Categories: Business, Geek living, Internet

Myspace controls 80 percent of the social networking sites. Google has 50 percent of web searches. eBay, PayPal, Flickr, etc. The web, for all its range and unlimited information, enjoys anointing single sites as the rulers of that particular genre. For all the discussion of media consolidation and big business in the physical world, online seems to have an eerie effect. Even when options appear, web users prefer to join/stick with the leaders in each field.

The reason for this appears obvious. The most popular web sites thrive on user-generated content, from eBay’s auctions to Myspaces my-spaces. Why join Faceparty.com when all my friends are already on Myspace. With Google, YouTube, Wikipedia, and other sources of information, users want all their information in one place. But this presents a difficult business and advertising challenge.

First, how do companies expand and/or start-up in this monopoly based climate? New social networks and search engines keep popping up against the Myspace and Google juggernauts (even Microsoft is having trouble here).
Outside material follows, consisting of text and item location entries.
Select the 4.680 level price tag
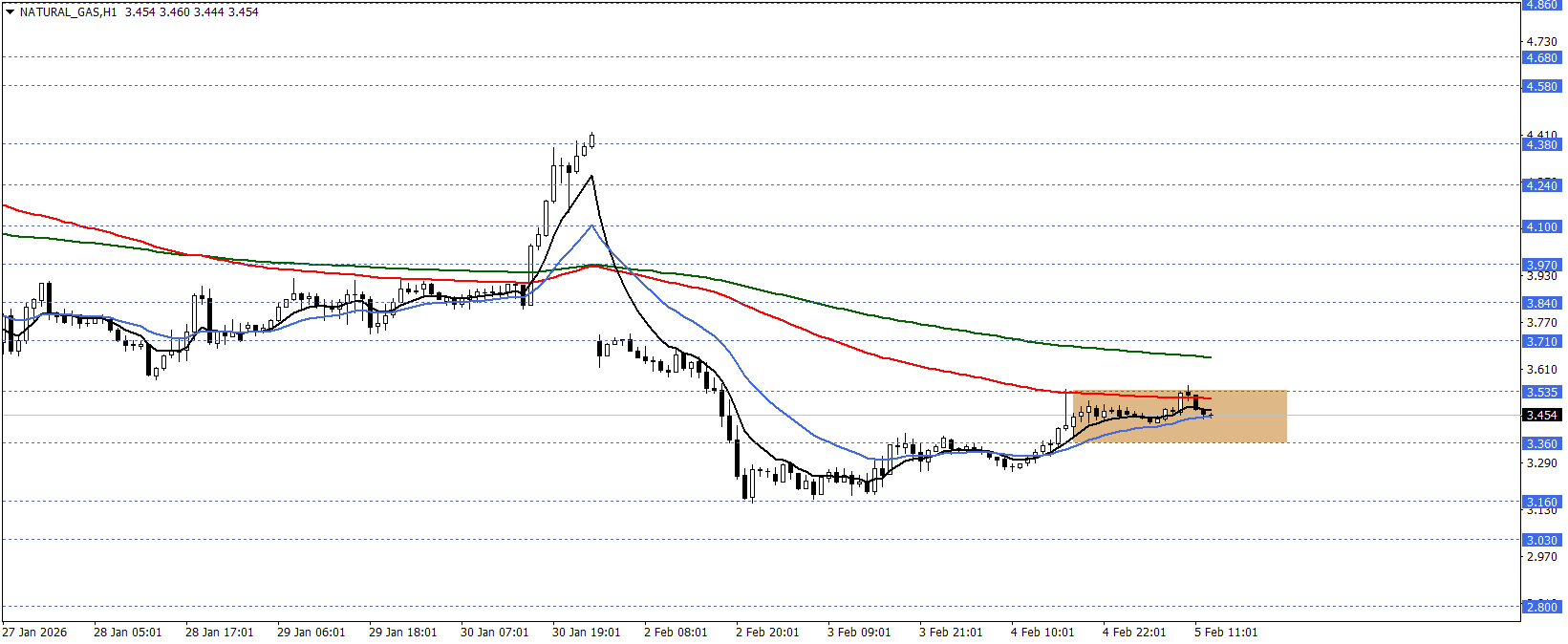The height and width of the screenshot is (644, 1568). point(1541,58)
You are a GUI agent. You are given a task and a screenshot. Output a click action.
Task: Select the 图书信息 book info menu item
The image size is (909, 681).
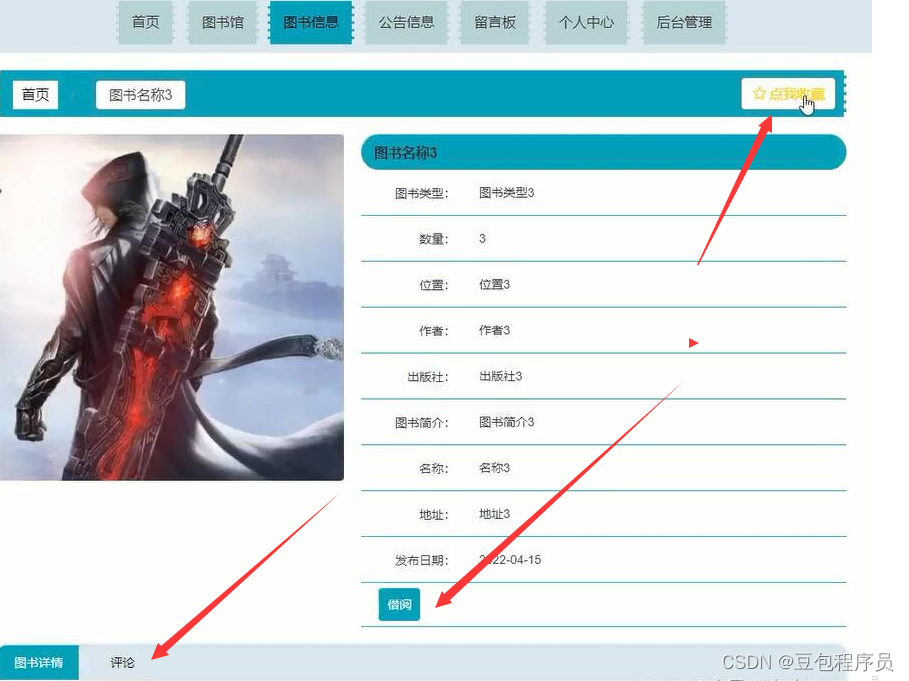[311, 22]
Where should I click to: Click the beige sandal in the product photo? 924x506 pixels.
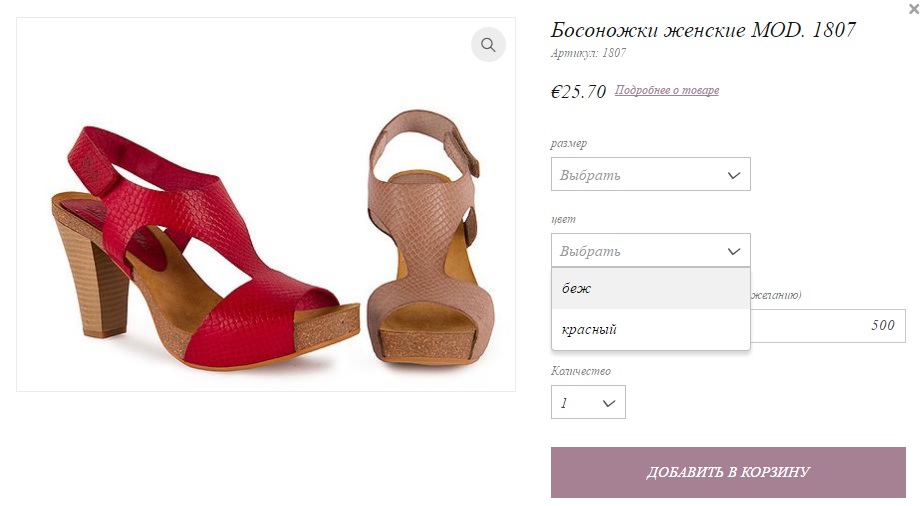click(430, 236)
Does this mean every new business is going to have to be an original, home grown idea. And if so, how many standard sites can I fit into my daily schedule.
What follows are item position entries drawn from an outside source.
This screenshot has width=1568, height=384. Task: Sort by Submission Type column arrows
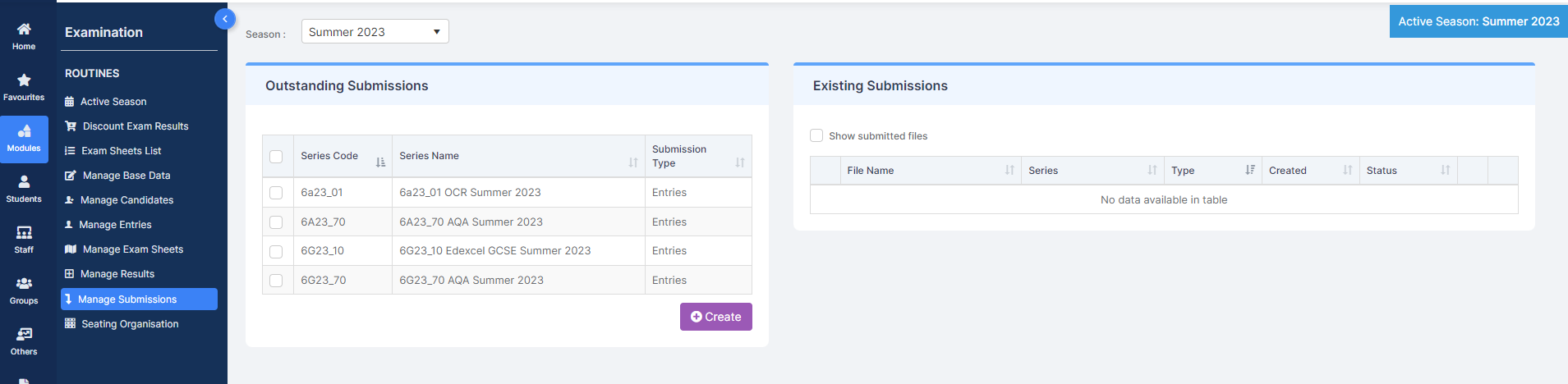(740, 162)
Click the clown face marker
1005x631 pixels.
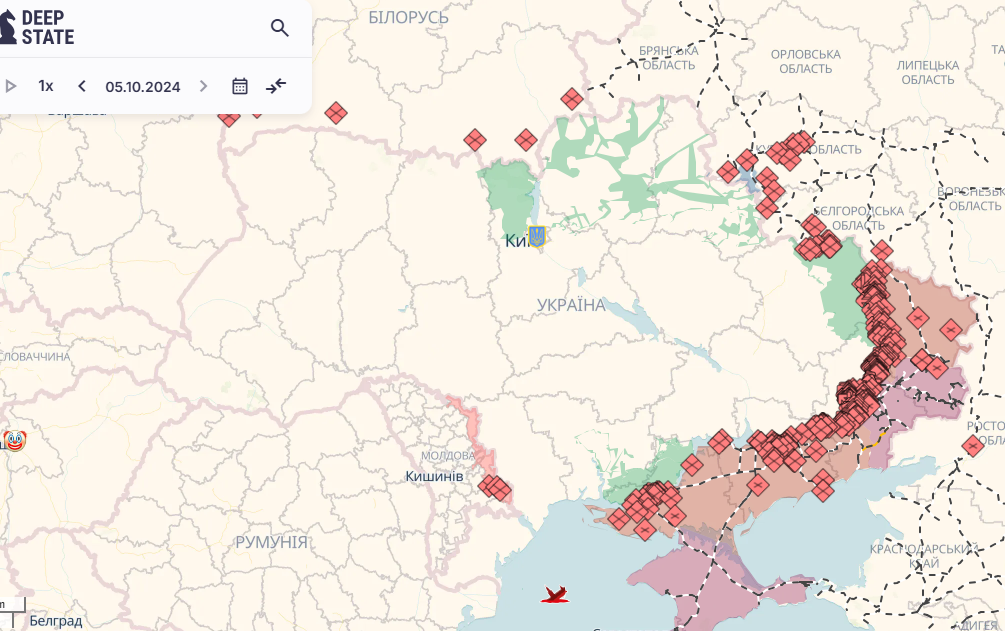[x=14, y=440]
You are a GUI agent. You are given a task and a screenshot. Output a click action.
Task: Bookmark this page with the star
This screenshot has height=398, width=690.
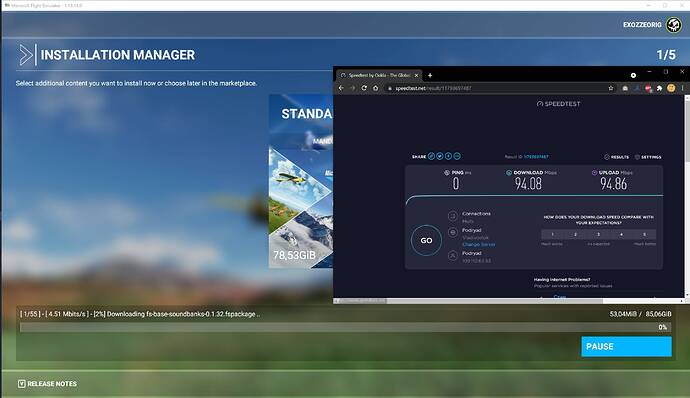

Second, how, if at all, can web monopolies hurt/help business and users? Already, Google is the lord of web advertising. High placement on popular search terms can guarantee a website’s success, with similar results for paid Google ads. But YouTube and Myspace have yet to find real business models, still in the experimental stages, so their place as a controlled market force, like Google, remains to be seen.

And lastly, how does this happen? For any web start up, the question can no longer be, how do I make a new search engine. It has to be about how do I make something completely new. Then ask, how do I get everybody to use it. How, if at all, can this viral marketing be manipulated. Myspace, YouTube, Flickr all work without any advertising and are monsters in their genres.

A few exceptions, to note. Job sites are quite plenty. Craig’s List appears a decisive leader in all things classified, but HotJobs and Monster compete on pretty fair ground (and HotJobs has the backing of Yahoo!). Yellow pages and dating sites also do not seem to suffer from monopolies. At first glance, there seems to be a link in the need for local or specialized information, but many of these sites offer very redundant information (with similar features as Google Maps compared to MapQuest, both with yellow pages, and even Myspace for dating sites).